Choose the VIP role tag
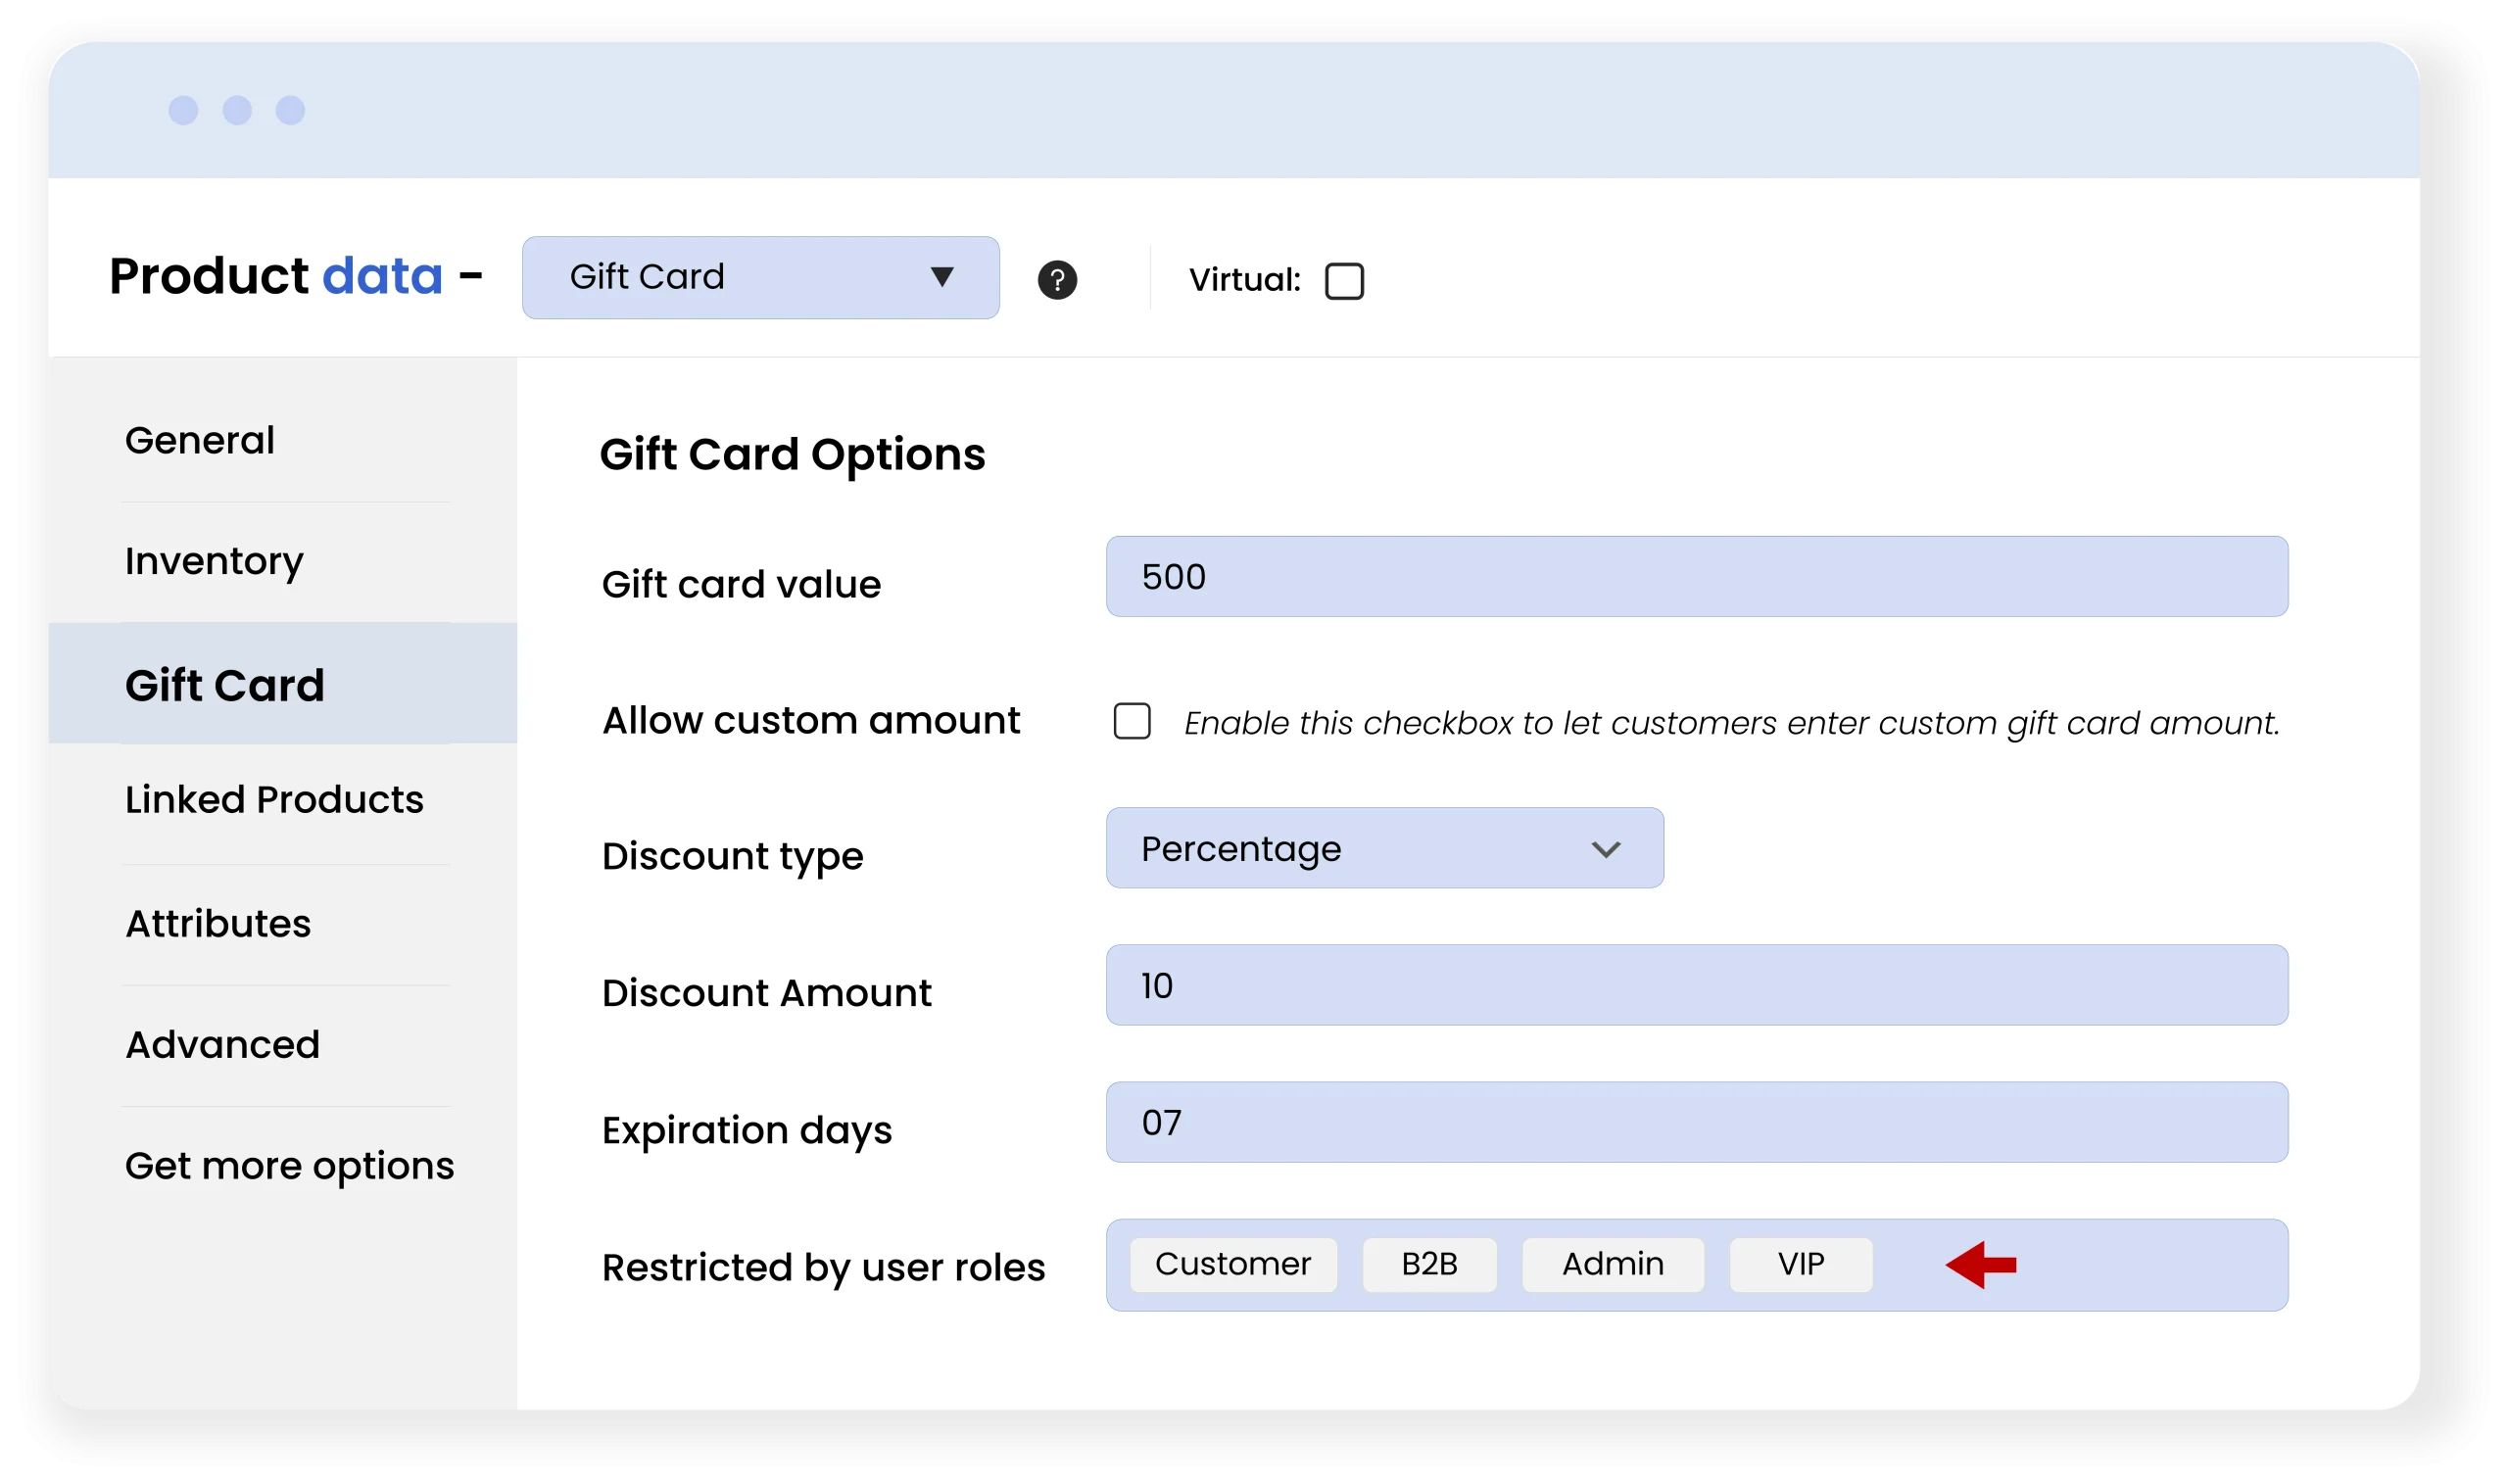 [x=1800, y=1265]
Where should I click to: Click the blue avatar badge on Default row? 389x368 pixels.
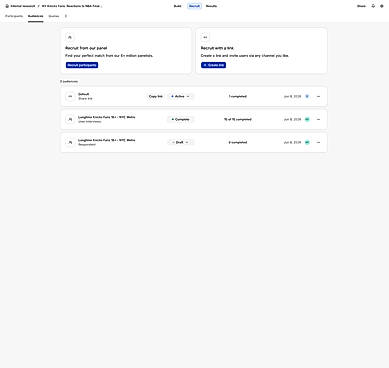[x=307, y=96]
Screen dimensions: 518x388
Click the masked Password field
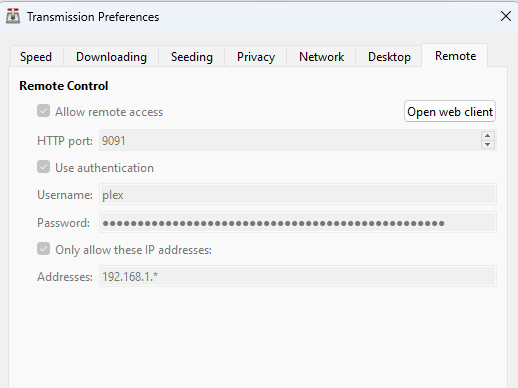[298, 222]
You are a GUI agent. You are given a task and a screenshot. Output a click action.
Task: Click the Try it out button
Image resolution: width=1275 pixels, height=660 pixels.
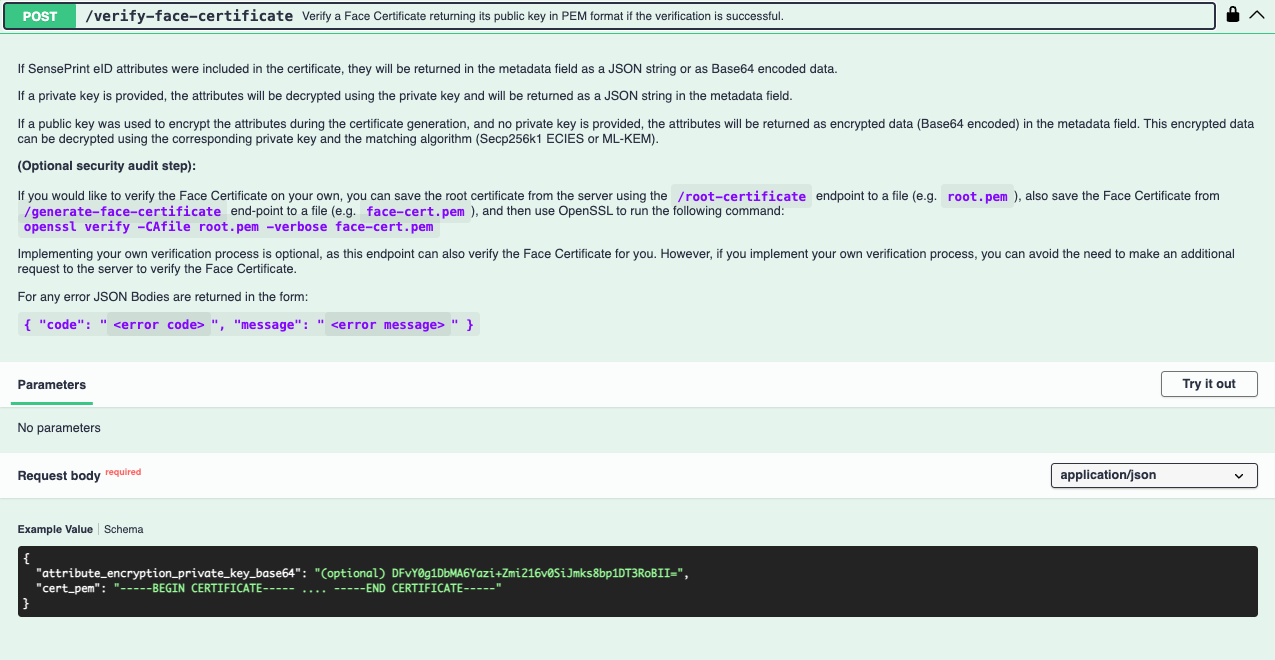(1209, 384)

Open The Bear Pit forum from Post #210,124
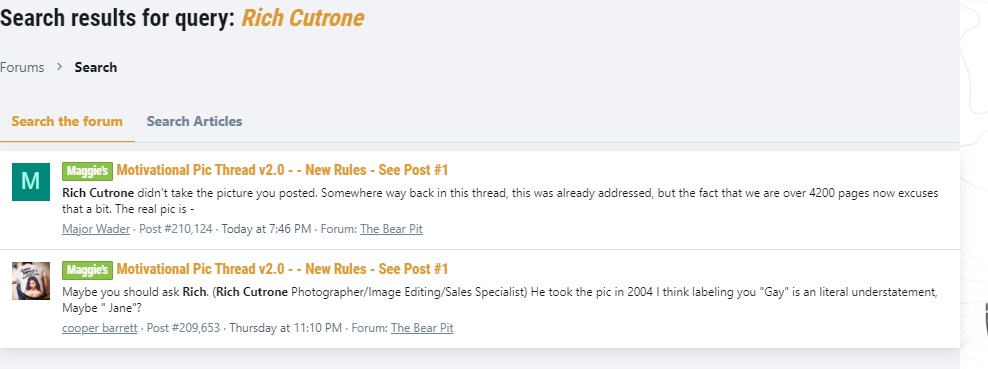click(391, 229)
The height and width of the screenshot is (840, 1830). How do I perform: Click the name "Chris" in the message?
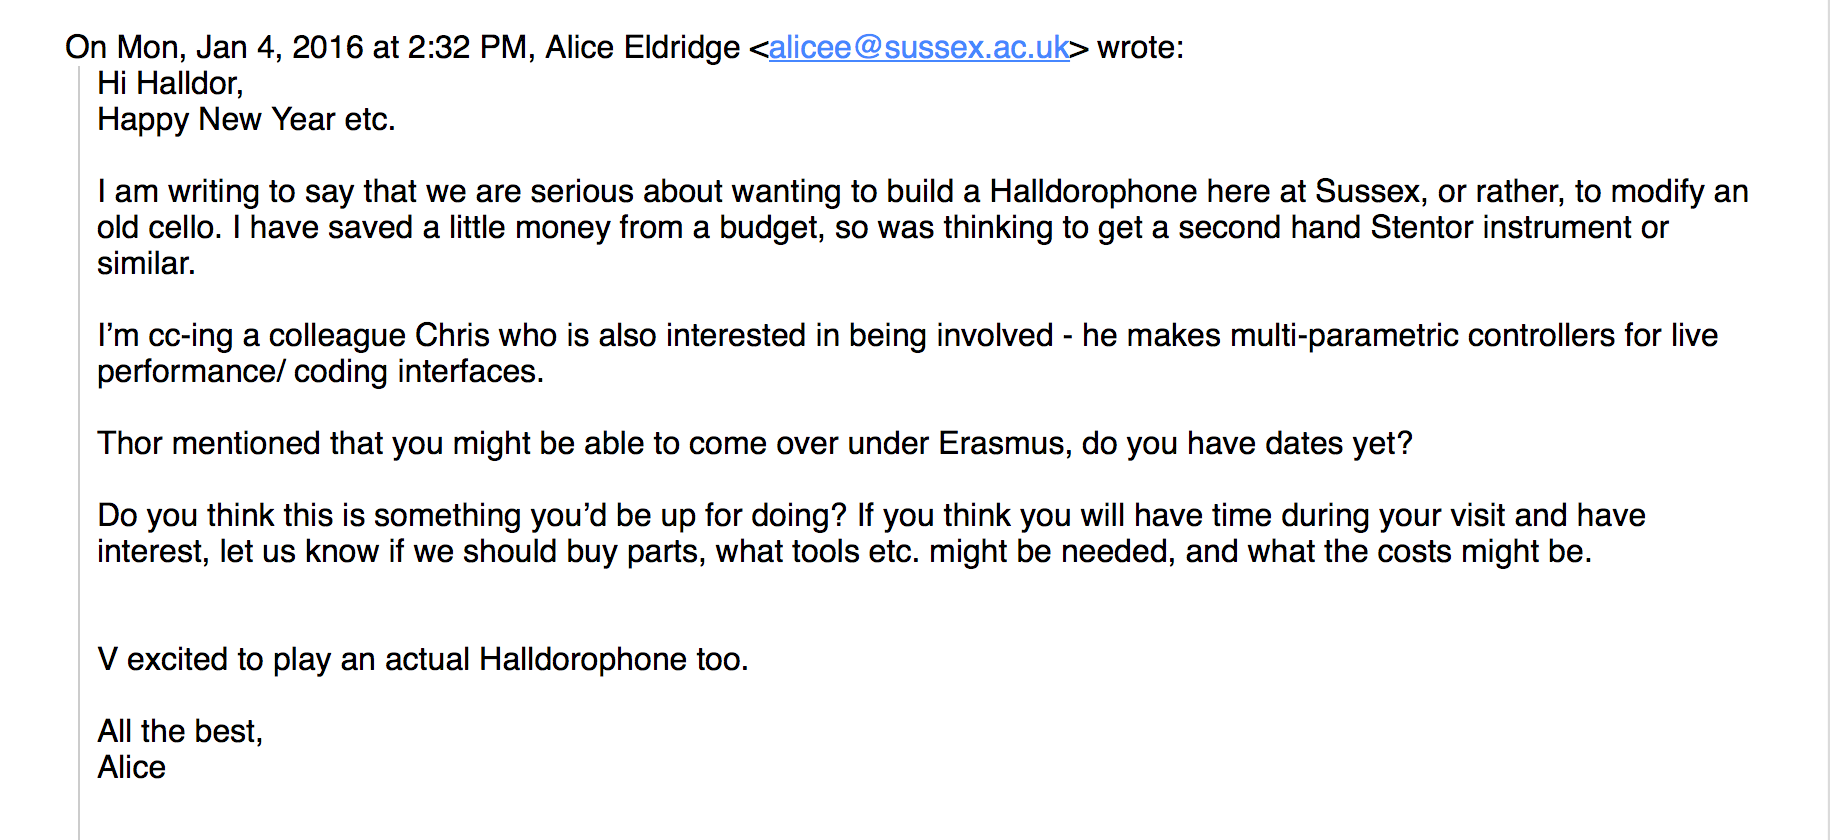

» **Exercise aim**
Every line containing the word "screenshot" should be copied from the material.

» **Task solution**
You are a GUI agent. You are given a task and a screenshot. Output a click action.
The height and width of the screenshot is (840, 1830). How do I perform: Click the name "Chris" in the message?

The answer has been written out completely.